Search code examples
pythonweb-scrapingbeautifulsouppython-3.7

beautifulSoup soup.select() returning empty for css selector


I am trying to parse some links from this site https://news.ycombinator.com/

I want to select a specific table

document.querySelector("#hnmain > tbody > tr:nth-child(3) > td > table")
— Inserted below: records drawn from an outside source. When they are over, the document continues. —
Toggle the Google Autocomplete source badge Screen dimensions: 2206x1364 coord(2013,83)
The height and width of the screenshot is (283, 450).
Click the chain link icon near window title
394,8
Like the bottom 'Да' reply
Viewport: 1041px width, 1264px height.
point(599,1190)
I know there css selector limitations for bs4. But the problem is I can't even select as simple as #hnmain > tbody with soup.select('#hnmain > tbody') as it is returning empty

with below code, I'm unable to parse tbody whereas the with js I did (screenshot)

from bs4 import BeautifulSoup
import requests
print("-"*100)
print("Hackernews parser")
print("-"*100)
url="https://news.ycombinator.com/"
res=requests.get(url)
html=res.content
soup=BeautifulSoup(html)
table=soup.select('#hnmain > tbody')
print(table)

OUT:

soup=BeautifulSoup(html)
[]

screenshot


Solution

  • I am not getting the html tag tbody from beautifulsoup or the curl script. It means

    soup.select('tbody')
    

    returns empty list. This is the same reason for you to get an empty list.

    To just extract the links you are looking for just do

    soup.select("a.storylink")
    

    It will get the links that you want from the site.